Araç yoluna yöneliyoruz. Oldukça yeni ama asfaltı dökülmemiş bir yol burası. Aklıma başka bir arkadaşımın arabada söyledikleri geliyor. “Şu yollara da sırf köy yolu havası katmak için asfalt dökmüyorlar.”
Artık arabadayız. Bir süreliğine bıraktık yürümeyi. Hatta az önceki arkadaşımı da bıraktık. Bu sefer başka biriyleyiz. Yeni tanıştık. Bu yazı aracılığıyla zamanlar ve mekanlar arasında özgürce dolaşıyoruz.
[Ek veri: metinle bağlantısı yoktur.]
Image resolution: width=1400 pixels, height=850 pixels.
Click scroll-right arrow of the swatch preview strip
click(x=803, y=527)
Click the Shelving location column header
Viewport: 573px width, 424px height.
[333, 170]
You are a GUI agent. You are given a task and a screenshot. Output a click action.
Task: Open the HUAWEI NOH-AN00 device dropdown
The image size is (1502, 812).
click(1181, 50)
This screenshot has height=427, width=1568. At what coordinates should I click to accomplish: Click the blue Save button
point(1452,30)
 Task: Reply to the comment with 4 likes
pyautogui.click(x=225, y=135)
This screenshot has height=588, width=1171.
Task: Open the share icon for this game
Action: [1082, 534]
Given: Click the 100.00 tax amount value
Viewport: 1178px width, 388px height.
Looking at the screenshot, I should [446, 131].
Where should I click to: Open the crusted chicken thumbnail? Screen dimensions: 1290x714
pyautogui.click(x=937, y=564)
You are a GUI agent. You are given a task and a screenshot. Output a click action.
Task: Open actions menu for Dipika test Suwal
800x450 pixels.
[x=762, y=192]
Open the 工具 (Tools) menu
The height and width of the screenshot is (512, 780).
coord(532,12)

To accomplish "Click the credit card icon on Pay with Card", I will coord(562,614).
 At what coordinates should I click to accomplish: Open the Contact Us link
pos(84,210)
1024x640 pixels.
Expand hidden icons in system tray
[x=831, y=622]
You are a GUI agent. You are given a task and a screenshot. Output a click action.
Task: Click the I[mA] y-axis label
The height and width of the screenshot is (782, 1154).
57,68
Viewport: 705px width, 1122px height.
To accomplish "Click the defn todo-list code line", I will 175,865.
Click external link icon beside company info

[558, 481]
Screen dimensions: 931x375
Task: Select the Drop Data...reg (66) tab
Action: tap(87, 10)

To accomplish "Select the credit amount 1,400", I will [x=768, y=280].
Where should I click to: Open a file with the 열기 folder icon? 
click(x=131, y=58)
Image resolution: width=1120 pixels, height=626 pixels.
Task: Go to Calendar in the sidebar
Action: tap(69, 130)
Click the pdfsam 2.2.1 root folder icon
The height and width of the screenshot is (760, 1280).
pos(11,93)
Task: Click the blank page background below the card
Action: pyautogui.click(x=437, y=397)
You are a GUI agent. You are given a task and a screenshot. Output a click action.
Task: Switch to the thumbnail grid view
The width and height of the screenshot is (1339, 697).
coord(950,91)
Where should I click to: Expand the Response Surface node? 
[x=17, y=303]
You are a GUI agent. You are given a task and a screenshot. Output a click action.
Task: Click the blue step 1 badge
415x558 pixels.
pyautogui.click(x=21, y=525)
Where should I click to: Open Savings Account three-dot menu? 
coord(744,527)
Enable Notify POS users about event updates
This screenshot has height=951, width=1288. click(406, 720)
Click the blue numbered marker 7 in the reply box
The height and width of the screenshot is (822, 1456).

Bir bakmışınız Likya Yolu’nu yürüyoruz, bir bakmışınız Patara Kum Tepeleri’nde güneşi batırıyoruz. Şimdiyse Antalya’dan Kaş’a gidiyoruz. Asfalttan çıkıp taş yola girince mecburen azalttık hızımızı. Bir an önce bitmesini istiyoruz bu yolun, o ise bitmek bilmiyor. Heyecanlıyız. Likya Yolu’nun Kaş Etabını yürüyeceğiz. Nisan ayının ilk yarısındayız. Akdeniz’in en güzel zamanı. Hava ne sıcak ne soğuk. Gece çıkacak fırtınadan ve yağacak yağmurdan henüz haberimiz yok. Sonunda tekrar asfalta çıkıyor, hızlanıyor ve Kaş’ta grupla buluşacağımız kamp alanına varıyoruz. Burası Kaş’ın en çok tercih edilenlerinden Evren Camping. Marinanın tam karşısında.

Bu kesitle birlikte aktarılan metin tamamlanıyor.